Another area of executive functioning that we hit hard at HeadWorks is planning, time management, and I would also include prospection or the ability to project yourself in the future to know what you need, and also the ability to go back in your history and see how things went then. So if you were going to plan something out and you have access to the past and how things went in the past, and you can also project yourself well into the future and estimate how much time something will take, you're going to tend to be a pretty good planner.
So the parents will come in with kids who have trouble in these regards, and they're frustrated, and I'll ask, Well, give me an example of how this might go. And they say, Okay, we're eating breakfast, and I tell them we have to be in the car in five minutes. And they're thinking that with these different areas of executive functioning, this child knows you still have to find your shoes and you know in the past you've had trouble locating, then that's gonna be at least a minute or two, and you're gonna put these on. You have to clean up your plate, and on and on, and the parents will say, and even after I say, we're gonna be leaving in five minutes, the child continues to sit there and they get frustrated, but in a child's mind, who's having trouble with time management and planning, they hear you say, In five minutes, I have five minutes, and I will leave the table in five minutes, but they're not predicting all of the things that they have to do in the next five minutes, so these kids tend to be late, they're frequently like they mismanaged time.
If you ask them how long something should take, they might say 10 minutes, but the average person might say, that would take me at least 45 minutes to do that, so they have trouble predicting time and elapsed time, so if they believe that something might take 15 minutes while they're beginning doing it, they lose track of time, and time just passes and the parent might come in and say, You've been working on this for three hours, and it's surprising to these kids who are having trouble on monitoring that time.
A child comes in and they have a long-term assignment. This is a big problem for kids who have trouble with planning and time management. If something is due in two weeks, if they have trouble predicting these things, they might begin the task the night before. Then the parents become very frustrated because they'll ask, Why didn't you start this last week?, and they'll say, because it wasn't due until tomorrow.
So planning and time management is something that we work on very hard at HeadWorks, when the kids come in, we find out what all their long-term assignments are, we find out what to do tomorrow, what to do at the end of the week, let's do... In two weeks, a test that's coming up, a quiz, and we plan it all out. We write it all out, we ask the kids to estimate how long things will take, and then we have them use timers so that they can start to get some insight into how is their time prediction.

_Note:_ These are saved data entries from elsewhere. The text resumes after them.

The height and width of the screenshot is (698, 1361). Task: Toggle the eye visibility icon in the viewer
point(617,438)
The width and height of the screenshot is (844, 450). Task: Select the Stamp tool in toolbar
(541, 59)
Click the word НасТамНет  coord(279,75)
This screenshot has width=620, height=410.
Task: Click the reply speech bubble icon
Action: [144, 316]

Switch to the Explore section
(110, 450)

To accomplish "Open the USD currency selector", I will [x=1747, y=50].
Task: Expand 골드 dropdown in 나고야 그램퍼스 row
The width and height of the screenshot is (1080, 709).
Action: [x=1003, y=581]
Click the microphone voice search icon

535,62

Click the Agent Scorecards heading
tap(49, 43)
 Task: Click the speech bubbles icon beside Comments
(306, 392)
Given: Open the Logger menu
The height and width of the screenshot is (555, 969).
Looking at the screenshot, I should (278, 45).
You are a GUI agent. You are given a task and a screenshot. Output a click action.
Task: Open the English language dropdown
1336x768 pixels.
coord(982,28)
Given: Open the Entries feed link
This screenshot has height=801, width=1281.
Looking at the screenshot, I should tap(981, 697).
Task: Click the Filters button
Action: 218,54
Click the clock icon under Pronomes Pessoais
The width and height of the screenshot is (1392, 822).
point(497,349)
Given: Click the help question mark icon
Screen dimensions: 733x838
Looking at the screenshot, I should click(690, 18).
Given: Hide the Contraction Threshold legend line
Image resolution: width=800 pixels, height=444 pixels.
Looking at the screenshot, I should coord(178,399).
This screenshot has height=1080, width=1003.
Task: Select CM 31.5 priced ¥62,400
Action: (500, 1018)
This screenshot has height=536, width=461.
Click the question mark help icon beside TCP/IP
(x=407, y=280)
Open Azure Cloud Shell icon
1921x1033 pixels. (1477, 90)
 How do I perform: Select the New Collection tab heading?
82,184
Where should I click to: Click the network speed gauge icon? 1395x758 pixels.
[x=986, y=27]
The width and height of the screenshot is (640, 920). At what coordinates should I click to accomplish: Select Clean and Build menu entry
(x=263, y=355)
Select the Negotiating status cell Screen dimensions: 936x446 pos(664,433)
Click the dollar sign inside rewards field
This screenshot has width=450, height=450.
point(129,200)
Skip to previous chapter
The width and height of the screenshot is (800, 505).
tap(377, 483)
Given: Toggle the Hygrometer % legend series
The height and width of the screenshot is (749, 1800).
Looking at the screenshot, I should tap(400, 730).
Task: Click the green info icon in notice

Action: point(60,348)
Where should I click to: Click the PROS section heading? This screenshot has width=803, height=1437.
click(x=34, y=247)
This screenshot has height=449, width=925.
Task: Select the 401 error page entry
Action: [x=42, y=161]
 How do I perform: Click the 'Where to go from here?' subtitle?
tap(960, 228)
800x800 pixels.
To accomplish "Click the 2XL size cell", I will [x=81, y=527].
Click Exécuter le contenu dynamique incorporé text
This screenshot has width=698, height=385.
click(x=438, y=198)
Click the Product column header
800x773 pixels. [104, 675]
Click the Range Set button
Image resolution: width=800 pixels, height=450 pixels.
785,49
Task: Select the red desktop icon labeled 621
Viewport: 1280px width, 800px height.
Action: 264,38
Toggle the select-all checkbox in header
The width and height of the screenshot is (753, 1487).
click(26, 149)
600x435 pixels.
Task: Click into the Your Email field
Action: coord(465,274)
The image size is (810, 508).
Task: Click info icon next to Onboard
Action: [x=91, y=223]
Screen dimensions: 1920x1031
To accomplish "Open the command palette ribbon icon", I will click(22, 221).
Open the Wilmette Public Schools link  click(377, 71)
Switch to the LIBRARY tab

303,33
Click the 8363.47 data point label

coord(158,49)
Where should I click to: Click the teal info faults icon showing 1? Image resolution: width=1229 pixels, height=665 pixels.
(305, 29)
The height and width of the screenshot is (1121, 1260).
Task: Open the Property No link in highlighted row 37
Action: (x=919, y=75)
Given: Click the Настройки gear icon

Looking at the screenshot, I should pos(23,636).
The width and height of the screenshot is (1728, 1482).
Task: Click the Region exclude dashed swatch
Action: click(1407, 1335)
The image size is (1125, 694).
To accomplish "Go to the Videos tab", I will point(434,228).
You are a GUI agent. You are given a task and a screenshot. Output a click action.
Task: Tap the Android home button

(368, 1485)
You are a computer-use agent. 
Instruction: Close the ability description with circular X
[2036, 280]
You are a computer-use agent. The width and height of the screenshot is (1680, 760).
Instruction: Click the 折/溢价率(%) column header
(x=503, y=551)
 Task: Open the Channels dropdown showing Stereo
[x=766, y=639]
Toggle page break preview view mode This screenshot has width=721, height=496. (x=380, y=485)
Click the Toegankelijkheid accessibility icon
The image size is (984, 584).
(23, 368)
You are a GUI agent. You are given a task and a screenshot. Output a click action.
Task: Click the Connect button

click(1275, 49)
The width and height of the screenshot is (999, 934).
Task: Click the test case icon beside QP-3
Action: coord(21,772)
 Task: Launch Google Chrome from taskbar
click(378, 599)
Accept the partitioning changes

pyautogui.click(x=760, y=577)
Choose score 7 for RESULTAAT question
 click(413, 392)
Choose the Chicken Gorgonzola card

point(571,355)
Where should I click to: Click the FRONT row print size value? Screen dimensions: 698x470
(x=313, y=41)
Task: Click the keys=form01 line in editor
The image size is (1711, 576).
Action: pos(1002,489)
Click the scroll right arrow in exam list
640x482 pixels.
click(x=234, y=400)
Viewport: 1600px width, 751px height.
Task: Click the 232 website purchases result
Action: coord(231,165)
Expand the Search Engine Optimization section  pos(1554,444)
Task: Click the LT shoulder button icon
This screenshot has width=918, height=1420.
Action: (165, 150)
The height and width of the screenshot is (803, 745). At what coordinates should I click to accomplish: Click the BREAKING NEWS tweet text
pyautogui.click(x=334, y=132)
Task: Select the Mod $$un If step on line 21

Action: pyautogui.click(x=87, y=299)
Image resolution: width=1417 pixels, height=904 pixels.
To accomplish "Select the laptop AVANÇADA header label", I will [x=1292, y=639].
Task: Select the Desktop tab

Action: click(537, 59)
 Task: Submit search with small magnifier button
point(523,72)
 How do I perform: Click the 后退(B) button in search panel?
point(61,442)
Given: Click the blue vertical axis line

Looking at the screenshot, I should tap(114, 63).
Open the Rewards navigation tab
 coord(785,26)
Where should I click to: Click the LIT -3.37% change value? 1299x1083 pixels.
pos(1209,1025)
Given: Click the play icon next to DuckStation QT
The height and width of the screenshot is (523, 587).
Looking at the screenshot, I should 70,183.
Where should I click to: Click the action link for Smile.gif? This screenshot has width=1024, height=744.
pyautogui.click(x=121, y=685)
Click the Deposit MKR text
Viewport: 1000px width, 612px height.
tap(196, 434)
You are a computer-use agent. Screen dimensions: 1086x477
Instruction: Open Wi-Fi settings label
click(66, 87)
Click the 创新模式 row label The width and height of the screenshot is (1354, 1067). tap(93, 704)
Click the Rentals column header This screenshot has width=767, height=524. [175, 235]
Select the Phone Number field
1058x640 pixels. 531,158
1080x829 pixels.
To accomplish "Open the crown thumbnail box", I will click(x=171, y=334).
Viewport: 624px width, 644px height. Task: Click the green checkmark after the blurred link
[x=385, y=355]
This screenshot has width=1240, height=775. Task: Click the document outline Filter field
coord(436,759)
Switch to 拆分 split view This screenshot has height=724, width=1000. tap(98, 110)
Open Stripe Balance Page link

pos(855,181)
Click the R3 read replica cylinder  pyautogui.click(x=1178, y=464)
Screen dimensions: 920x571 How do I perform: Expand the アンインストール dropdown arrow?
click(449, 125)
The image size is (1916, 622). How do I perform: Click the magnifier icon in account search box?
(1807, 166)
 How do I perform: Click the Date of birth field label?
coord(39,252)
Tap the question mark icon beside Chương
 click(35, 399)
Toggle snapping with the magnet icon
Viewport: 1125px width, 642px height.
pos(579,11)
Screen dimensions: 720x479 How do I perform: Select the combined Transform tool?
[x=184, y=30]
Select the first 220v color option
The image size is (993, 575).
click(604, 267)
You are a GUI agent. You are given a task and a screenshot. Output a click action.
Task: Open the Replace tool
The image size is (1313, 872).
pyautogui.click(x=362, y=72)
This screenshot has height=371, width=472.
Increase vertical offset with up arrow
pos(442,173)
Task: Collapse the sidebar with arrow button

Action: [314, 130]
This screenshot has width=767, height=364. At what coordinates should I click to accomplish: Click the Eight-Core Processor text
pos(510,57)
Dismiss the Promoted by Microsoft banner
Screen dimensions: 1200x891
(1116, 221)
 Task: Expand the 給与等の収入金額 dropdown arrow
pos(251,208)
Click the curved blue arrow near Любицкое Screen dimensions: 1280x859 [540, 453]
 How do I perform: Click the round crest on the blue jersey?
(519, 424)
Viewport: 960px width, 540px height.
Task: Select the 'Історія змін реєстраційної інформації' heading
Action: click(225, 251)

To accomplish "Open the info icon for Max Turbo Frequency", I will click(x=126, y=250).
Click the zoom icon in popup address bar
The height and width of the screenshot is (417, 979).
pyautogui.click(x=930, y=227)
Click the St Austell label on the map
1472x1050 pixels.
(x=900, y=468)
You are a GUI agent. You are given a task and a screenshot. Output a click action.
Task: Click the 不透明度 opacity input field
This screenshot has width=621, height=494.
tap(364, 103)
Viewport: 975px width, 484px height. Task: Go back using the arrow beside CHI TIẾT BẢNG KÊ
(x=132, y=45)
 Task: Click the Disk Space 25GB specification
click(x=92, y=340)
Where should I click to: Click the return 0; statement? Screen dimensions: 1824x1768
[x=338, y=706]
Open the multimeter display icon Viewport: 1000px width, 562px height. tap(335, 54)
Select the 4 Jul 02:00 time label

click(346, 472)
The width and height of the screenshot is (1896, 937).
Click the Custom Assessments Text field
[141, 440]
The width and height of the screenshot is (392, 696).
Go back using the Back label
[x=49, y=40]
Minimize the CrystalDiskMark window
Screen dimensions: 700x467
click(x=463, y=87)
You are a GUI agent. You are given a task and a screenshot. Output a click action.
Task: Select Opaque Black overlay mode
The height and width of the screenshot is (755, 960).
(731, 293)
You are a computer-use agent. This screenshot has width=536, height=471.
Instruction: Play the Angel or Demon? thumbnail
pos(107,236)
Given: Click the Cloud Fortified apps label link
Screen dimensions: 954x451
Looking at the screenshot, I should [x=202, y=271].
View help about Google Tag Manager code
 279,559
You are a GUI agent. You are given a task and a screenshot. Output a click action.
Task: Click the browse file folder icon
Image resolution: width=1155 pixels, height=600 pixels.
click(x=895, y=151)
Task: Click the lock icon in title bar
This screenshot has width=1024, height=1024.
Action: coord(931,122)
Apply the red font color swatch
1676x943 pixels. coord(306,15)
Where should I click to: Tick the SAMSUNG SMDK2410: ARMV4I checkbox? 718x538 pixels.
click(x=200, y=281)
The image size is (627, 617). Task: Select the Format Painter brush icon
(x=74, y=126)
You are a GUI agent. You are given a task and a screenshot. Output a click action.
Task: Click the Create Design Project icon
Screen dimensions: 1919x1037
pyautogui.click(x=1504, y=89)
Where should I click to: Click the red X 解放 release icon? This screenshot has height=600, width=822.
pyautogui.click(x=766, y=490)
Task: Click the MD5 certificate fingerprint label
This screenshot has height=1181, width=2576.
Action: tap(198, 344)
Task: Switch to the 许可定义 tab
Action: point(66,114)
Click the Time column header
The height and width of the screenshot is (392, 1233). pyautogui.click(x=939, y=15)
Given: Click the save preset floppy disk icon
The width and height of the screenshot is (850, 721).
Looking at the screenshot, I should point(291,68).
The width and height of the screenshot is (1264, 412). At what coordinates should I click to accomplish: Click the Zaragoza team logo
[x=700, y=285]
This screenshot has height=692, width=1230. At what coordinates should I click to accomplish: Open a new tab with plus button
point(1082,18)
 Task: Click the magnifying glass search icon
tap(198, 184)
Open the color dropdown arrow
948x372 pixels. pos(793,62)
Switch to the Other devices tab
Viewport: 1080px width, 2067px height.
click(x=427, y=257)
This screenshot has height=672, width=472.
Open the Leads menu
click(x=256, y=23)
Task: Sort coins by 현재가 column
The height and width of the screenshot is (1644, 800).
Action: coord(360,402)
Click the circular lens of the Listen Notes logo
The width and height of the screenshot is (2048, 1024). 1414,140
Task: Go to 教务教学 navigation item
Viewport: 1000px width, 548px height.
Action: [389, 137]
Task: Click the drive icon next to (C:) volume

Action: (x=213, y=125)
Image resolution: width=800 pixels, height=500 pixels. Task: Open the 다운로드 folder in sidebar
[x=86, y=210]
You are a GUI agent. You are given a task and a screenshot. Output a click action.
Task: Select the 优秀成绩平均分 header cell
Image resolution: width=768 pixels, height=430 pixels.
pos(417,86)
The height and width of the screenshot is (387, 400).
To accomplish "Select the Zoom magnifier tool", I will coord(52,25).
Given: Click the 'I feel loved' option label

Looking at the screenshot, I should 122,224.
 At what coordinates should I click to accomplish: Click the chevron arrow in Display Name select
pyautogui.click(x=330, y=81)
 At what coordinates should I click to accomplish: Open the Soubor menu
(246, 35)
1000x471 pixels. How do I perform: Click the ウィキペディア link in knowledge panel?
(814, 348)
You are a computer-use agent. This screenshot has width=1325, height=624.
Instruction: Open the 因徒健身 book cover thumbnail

And also, we found at HeadWorks that if a child says, estimates that something is gonna take 10 or 15 minutes, their attention and concentration are much better during that 10 or 15 minutes because they don't wanna be wrong.
So there's just so many things that we do here at HeadWorks to make sure that things are planned out and they're done way before they really actually need to be, so there's plenty of breathing room, so there's a lot less panicking that goes on with the kids with whom we work.